とりわけ相場などというものは、私如きは無論のことですが、どんな人も誰一人、何もわかっていないのが現実です。何故なら、相場そのものが万華鏡のようにめくるめく変化をしますので、誰も皆、過去の類推からわかったようなふりをして語っているに過ぎなく、とりわけ明日のことなぞ、まさしく霧の中 のもや、お湯の中の水、プロもアマチュアも皆同じ川の流れにたゆたう心さびしい笹舟なのです。

しかしだからといって、そうした人々のすべてが皆さんと同じだとは、決して思わないで下さい。プロや権威や肩書きや経験や、まして学歴などとは一切関係なく、皆さんとはわずか異なる一部の人々がいます。

その人々とは「相場は解らない」ということを、骨の髄に沁み込むまでに「解っている」人々です。それはよく私たちが口にする、上っ面の軽い言いぐさとは異なり、存在の根っこの深いところにまで沈潜した、絶望と諦めからきているのです。その人々の持つ絶望と諦めは、あまりにも大きすぎ深すぎるが故に、かえって皆さんには見えないし解らないのですが、参考にすべきは、その絶望と諦めの底からわき上がってきた、かそやかなささやきであり、苦渋に満ちた叫び声なのです。

解くべき問題:
**a)** 相場についての原文によると、皆さんとはわずかに異なる一部の人々は、どのようなことを骨の髄に沁み込むまでに「解っている」のですか。
**b)** 相場についての原文を、最後の文の次から書き継いでください。

データ一覧:

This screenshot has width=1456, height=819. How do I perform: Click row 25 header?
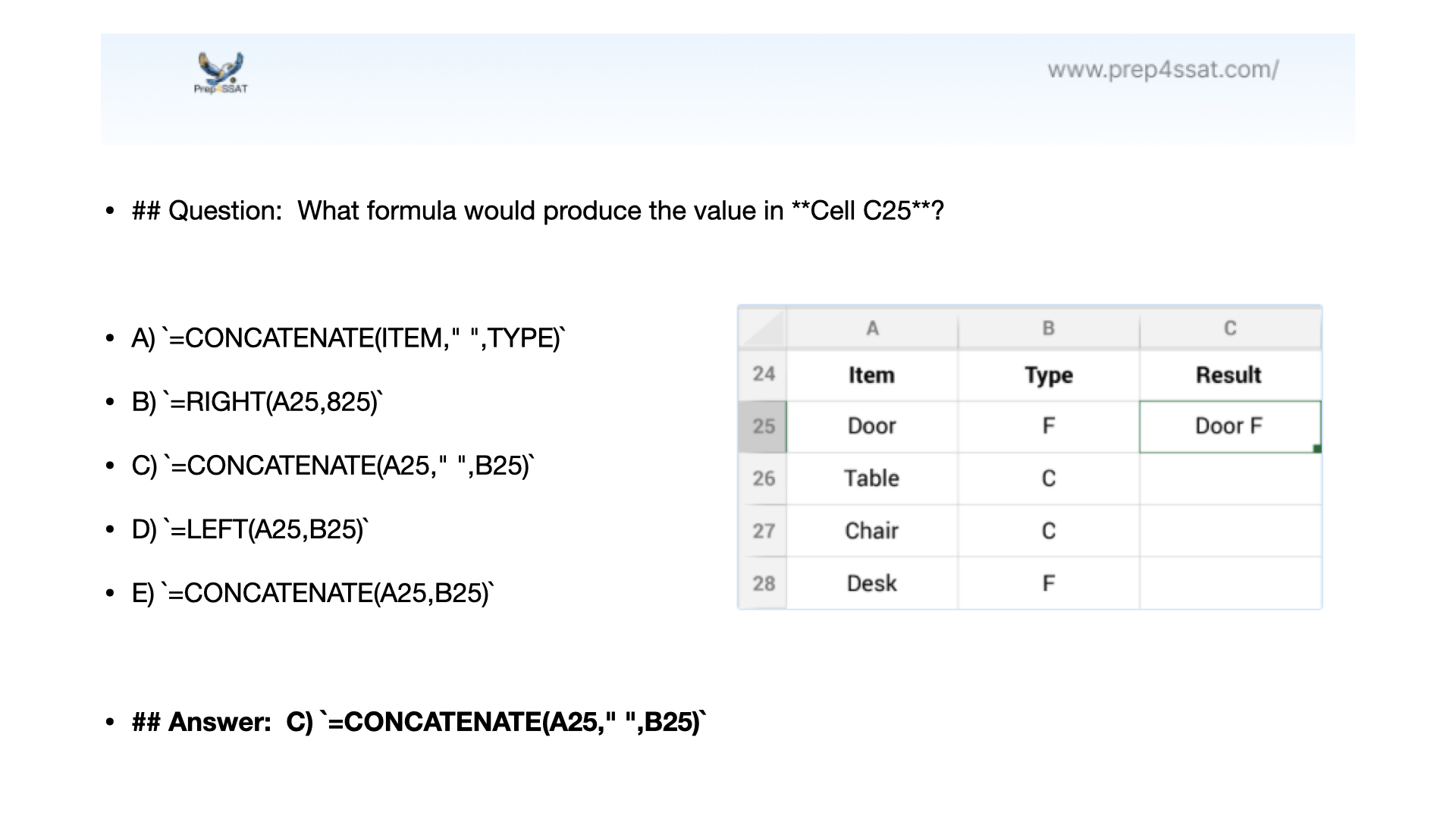tap(763, 426)
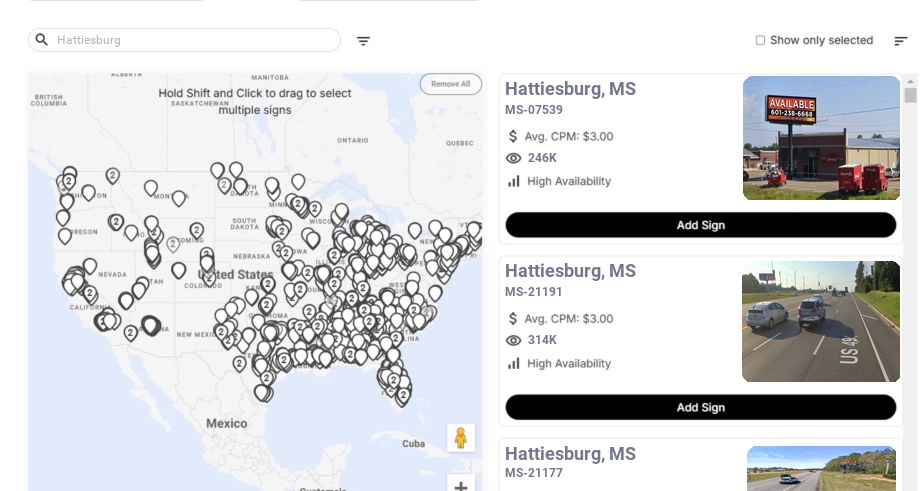Zoom in the map with plus button

461,486
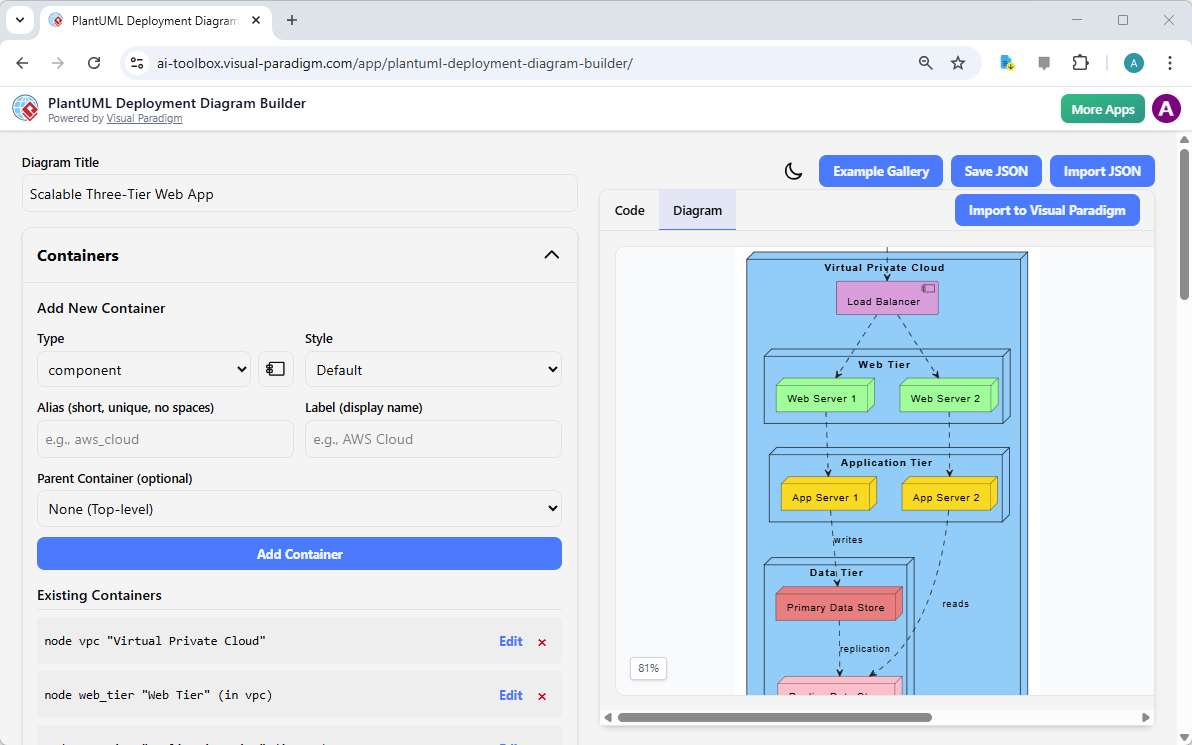Toggle dark mode with the moon icon

(793, 171)
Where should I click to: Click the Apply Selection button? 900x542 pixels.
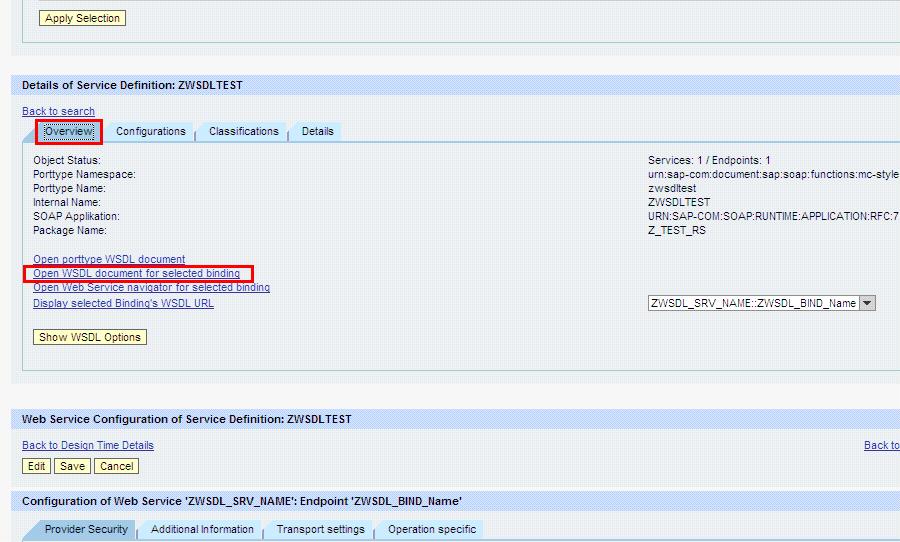pos(82,18)
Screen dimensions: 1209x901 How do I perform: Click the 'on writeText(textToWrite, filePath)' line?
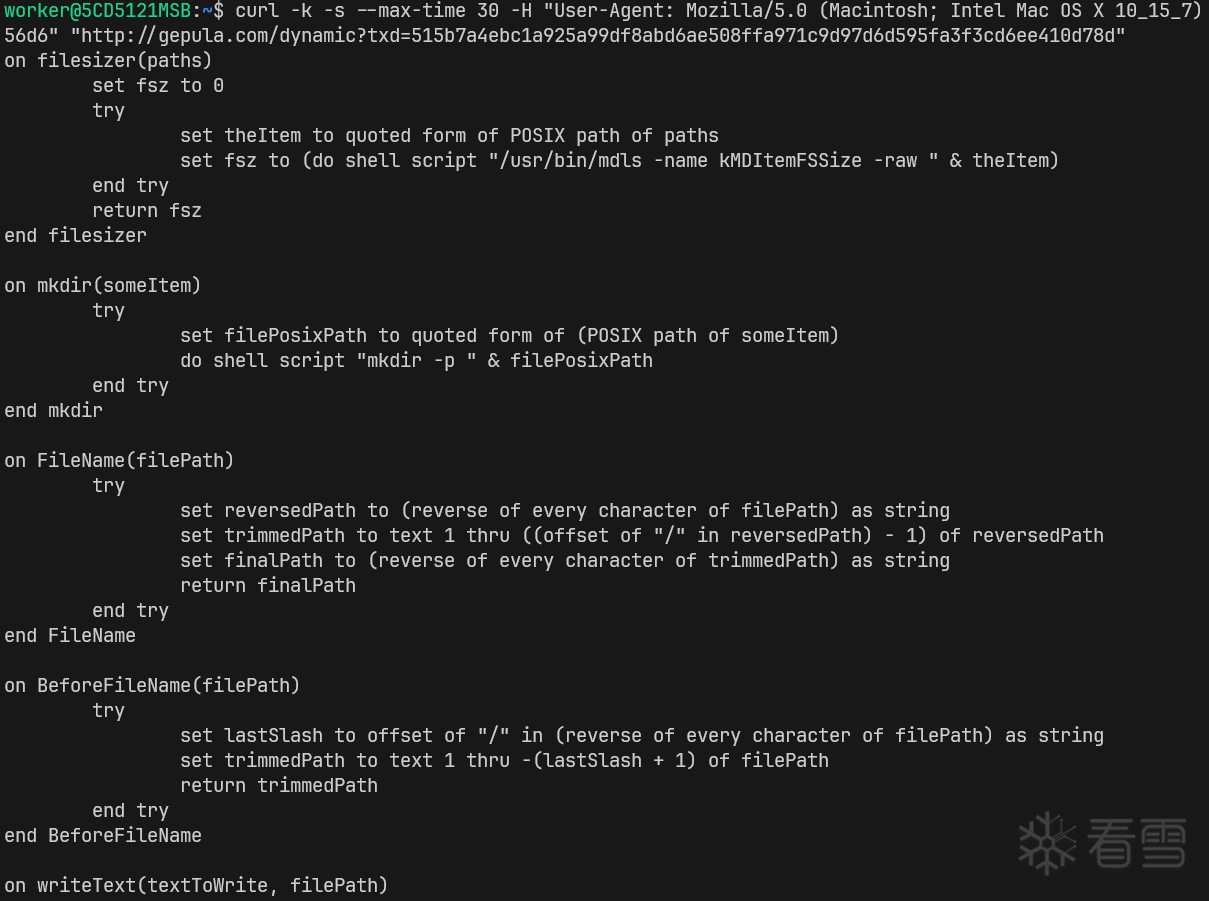(196, 885)
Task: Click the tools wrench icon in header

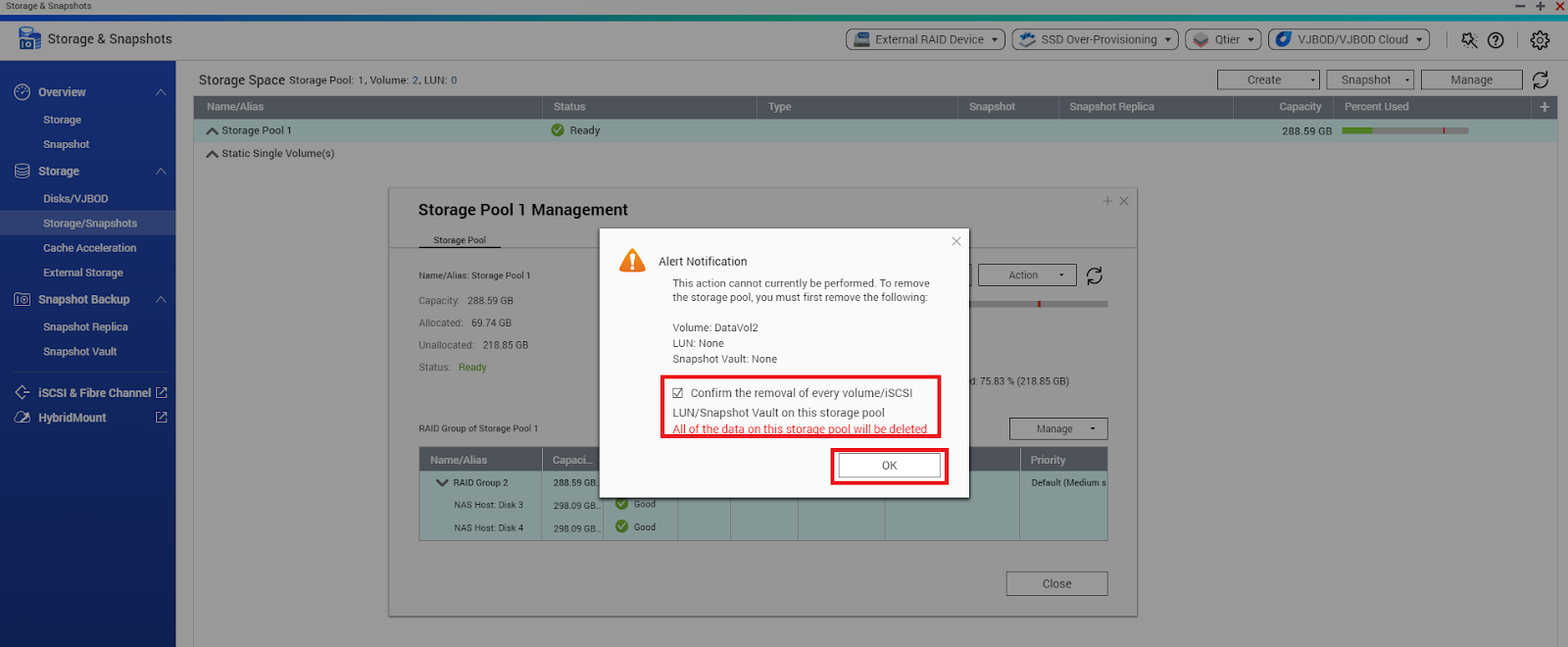Action: pos(1468,40)
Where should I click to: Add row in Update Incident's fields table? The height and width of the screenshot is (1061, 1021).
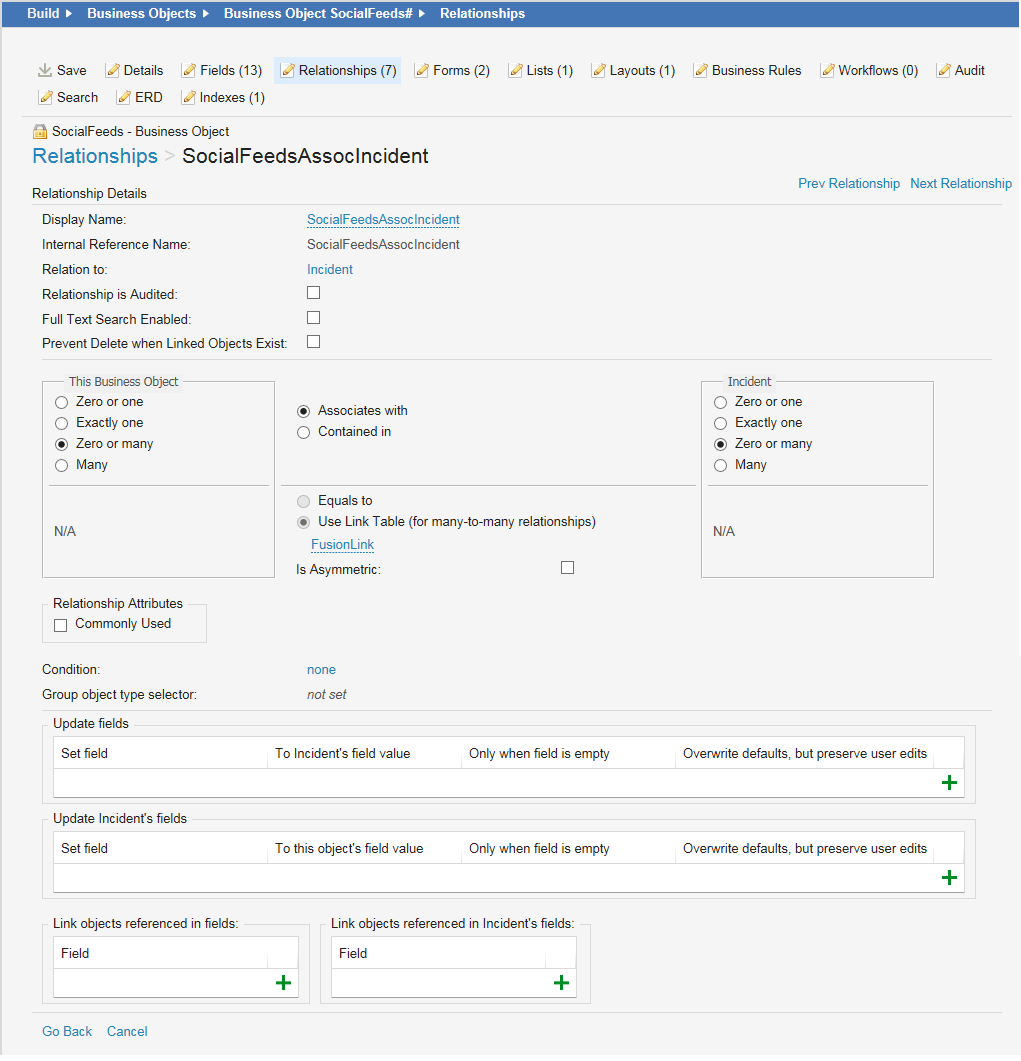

課題の解答:
**a)** 「相場は解らない」ということです。

**b)**
「すべてを解っている」ということは、実は「何も解っていない」ということであり、「何も解らな い」ということは、確かに、冬の日だまりにも似た頼りないものではあるのですが、ホンのチョッ ピリ、「何かが解った」ということなのです。

そうしたかそけき声のひとたりひとたりを、ドングリを拾い集めた幼き日々のように、あなたのノートに拾い集めていくのです。その時、魔法のカギとなるのが、「書いてあることすべてウソ」という視点なのです。 (ここで、証券会社や投資顧問なるものの自信に満ちたセールストークと、その結果に関する皆さんの記憶を、じっくりと確認してください)

さて、それではもう少し詳しく、株式投資本の読み方について、言及してみたいと思います。

まず、本屋で本を手にしたとき、あなたは後ろから読んでいかなければなりません。 それは、著者の略歴や初版の発行日を確かめるわけですが、それよりも遥かに大切な作業があります。
本の後ろを真っ先に見て、最初にしなければならないこと、それはいったい何でしょうか。

(以下次回)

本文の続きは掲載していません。